■ **What to do**:
Every line below that includes "computer" counts toward the total. Report that total alone.

Data under study START

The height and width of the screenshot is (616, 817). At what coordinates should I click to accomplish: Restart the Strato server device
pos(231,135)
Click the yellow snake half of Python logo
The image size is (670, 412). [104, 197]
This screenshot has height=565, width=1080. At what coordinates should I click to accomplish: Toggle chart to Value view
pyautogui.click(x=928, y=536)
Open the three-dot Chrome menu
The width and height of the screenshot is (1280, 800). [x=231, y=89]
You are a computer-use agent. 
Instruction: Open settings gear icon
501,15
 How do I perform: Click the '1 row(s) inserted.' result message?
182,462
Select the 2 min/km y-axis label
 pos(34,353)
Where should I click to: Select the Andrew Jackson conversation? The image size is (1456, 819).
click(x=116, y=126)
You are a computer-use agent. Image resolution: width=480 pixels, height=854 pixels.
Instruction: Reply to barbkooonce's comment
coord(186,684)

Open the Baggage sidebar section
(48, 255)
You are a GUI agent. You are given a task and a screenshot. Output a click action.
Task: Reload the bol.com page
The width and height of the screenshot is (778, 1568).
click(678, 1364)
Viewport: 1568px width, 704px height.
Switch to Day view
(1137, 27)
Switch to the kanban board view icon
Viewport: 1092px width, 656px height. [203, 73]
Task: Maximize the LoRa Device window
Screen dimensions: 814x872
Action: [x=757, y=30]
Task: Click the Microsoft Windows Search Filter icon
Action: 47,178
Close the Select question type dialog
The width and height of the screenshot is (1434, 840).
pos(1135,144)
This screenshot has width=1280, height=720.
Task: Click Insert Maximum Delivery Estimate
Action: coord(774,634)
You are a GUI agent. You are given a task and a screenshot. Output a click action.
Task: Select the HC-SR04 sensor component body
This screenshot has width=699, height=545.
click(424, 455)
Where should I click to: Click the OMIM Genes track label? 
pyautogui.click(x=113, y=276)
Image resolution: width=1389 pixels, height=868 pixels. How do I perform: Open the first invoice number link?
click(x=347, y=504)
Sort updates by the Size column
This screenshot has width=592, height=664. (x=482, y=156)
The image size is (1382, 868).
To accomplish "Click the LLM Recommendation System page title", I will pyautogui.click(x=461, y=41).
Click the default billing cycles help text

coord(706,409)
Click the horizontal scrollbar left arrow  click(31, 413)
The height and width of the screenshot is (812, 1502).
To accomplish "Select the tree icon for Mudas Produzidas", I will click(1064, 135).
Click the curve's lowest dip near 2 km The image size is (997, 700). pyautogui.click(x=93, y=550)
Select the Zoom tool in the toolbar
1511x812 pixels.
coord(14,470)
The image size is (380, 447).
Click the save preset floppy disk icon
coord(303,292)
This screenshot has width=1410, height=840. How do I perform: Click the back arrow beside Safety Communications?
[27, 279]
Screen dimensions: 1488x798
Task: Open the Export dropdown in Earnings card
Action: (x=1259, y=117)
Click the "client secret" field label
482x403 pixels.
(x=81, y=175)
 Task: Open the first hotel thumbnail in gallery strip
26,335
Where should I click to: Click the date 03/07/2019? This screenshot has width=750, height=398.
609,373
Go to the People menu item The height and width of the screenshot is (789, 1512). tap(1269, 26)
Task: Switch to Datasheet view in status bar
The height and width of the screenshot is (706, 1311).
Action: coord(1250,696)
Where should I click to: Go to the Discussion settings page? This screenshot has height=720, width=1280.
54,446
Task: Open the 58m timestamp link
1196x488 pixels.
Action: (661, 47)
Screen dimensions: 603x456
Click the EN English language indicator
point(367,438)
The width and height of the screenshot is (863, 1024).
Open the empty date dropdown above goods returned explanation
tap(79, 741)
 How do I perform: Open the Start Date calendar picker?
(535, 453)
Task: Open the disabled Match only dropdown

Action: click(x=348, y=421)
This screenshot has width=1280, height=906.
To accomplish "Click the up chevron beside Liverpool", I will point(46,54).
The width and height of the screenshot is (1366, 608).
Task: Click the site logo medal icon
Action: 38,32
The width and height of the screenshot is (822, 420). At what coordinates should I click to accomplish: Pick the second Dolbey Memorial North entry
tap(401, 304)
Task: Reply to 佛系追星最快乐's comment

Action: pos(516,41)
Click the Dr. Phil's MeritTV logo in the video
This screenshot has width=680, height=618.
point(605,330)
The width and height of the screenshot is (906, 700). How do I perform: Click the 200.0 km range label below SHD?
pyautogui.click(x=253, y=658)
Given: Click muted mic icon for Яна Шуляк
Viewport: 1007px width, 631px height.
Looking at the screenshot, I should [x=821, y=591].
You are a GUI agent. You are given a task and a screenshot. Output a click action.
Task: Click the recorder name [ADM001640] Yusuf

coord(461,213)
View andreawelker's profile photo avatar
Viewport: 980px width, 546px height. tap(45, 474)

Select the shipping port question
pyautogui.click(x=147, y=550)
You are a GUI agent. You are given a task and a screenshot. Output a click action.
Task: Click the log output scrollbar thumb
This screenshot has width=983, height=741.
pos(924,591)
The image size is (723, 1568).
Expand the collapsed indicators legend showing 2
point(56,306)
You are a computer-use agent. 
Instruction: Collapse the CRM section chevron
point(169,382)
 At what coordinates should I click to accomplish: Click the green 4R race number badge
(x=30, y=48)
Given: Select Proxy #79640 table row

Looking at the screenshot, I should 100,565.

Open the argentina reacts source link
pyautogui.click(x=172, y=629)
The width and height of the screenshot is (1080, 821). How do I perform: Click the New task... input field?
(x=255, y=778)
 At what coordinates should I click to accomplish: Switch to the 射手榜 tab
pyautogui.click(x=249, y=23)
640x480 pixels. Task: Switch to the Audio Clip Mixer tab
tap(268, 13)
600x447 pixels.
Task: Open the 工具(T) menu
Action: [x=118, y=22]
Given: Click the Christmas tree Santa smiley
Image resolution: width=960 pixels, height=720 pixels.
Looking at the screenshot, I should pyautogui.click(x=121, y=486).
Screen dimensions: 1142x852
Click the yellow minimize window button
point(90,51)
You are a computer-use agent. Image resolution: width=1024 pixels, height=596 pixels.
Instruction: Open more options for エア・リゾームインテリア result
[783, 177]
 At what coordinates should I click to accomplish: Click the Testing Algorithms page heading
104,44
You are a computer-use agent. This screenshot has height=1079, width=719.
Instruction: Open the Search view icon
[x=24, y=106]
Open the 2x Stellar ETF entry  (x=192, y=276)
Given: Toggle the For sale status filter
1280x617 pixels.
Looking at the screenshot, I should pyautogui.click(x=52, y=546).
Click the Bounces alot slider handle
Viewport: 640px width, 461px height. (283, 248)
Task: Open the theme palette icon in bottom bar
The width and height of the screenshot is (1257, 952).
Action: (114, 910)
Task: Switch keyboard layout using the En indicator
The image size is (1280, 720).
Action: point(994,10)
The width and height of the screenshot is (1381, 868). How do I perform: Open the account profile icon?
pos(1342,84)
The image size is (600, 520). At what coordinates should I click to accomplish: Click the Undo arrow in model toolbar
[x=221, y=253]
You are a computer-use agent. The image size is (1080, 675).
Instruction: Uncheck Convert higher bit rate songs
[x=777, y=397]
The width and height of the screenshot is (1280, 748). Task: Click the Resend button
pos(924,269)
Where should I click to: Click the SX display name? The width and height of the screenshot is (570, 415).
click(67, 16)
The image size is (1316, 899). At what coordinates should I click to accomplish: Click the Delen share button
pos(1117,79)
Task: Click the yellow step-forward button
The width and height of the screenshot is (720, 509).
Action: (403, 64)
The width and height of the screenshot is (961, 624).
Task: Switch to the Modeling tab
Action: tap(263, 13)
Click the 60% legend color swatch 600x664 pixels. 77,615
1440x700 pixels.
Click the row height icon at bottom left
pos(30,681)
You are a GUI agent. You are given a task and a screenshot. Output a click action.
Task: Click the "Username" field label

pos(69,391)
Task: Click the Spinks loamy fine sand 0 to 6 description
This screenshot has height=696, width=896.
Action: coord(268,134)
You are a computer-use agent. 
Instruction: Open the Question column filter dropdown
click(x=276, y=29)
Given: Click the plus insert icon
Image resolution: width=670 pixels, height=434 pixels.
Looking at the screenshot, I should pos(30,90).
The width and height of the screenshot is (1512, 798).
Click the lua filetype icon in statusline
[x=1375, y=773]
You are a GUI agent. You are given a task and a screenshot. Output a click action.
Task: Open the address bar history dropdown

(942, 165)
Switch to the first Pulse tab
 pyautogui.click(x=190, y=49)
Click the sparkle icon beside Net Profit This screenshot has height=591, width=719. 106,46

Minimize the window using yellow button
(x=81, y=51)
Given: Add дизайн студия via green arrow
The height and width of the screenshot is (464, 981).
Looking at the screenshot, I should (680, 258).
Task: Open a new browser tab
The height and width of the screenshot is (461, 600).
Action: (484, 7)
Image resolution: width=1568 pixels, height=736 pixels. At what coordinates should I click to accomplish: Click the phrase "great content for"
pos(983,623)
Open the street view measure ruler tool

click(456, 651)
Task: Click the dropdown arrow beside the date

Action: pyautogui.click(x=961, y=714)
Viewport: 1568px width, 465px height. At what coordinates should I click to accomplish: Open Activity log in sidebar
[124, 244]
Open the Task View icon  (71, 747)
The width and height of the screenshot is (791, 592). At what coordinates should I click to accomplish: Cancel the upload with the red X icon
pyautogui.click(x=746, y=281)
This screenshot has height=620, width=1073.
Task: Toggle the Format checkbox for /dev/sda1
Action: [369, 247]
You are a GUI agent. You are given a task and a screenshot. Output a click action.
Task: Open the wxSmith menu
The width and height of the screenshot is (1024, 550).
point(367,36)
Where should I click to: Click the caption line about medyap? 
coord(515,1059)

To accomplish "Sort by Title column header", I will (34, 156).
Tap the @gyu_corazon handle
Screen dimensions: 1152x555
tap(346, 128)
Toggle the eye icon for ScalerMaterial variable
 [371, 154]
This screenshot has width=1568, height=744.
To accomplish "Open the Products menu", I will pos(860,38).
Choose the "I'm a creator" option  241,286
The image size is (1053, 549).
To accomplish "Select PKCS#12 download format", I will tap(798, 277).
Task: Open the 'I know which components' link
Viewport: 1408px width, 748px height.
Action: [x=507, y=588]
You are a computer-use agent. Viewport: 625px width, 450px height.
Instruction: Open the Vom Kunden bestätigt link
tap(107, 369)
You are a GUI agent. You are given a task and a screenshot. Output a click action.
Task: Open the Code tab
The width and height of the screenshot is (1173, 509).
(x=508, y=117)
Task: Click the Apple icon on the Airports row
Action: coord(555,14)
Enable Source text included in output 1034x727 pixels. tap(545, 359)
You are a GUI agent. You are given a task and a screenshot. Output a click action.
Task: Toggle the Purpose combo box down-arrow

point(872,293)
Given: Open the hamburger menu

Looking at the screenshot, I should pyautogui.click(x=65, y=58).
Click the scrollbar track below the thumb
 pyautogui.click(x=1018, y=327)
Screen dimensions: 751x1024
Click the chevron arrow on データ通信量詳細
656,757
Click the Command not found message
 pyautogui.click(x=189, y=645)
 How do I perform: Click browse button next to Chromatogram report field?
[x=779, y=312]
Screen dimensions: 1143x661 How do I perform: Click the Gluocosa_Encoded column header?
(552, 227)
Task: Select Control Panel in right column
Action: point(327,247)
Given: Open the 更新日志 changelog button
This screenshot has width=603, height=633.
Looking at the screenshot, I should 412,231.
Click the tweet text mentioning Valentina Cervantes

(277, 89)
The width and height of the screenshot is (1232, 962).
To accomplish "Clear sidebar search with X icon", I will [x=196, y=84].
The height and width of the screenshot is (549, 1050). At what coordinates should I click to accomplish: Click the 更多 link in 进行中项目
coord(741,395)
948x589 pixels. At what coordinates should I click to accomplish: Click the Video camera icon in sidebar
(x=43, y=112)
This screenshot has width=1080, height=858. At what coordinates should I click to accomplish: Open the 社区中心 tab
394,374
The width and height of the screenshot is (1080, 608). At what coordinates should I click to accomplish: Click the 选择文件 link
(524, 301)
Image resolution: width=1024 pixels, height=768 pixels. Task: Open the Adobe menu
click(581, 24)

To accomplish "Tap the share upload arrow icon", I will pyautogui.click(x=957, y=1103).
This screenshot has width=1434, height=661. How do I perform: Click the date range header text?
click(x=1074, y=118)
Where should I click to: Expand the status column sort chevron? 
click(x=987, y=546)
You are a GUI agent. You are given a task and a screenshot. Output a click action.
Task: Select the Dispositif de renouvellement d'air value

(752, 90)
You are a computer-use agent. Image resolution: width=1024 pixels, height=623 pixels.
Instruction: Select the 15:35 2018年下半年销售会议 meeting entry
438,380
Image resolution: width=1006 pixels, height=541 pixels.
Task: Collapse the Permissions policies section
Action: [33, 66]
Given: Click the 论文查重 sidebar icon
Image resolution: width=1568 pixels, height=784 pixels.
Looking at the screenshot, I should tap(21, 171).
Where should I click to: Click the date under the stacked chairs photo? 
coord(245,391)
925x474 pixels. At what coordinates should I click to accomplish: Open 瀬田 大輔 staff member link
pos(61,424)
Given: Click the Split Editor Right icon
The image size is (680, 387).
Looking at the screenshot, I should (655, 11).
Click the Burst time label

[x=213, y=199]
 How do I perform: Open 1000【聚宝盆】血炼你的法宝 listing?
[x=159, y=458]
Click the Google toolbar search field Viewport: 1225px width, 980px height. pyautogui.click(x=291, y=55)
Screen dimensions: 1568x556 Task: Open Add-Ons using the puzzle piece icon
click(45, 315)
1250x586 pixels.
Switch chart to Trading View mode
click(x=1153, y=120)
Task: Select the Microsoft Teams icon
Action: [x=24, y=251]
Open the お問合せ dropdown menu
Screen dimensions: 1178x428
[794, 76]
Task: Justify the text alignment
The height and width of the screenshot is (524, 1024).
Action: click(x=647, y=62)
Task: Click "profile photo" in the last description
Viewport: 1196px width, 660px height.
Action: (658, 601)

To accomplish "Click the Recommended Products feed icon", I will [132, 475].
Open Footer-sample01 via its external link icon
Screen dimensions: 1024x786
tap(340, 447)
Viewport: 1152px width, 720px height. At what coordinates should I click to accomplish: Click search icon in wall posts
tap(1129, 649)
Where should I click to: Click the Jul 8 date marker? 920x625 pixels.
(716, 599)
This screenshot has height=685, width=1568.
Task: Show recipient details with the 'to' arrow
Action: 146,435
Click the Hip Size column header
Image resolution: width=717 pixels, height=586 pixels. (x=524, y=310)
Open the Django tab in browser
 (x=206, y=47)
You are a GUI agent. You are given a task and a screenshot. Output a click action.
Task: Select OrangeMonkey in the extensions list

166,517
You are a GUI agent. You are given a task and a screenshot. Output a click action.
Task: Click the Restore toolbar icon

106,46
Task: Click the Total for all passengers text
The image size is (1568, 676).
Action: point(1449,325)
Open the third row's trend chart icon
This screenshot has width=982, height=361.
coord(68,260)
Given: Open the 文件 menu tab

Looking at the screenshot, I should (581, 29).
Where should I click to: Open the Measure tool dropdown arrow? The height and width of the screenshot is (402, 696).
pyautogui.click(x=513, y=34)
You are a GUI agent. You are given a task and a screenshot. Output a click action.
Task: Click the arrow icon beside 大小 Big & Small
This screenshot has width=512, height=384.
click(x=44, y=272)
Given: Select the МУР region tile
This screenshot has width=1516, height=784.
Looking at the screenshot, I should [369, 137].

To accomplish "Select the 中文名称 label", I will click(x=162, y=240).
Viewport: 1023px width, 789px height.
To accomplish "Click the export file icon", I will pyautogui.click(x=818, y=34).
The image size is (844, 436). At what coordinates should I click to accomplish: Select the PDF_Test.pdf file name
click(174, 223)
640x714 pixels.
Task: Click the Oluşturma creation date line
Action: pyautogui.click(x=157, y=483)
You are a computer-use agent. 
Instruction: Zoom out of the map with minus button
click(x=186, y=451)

Data under study END

■ **Written reply**:
10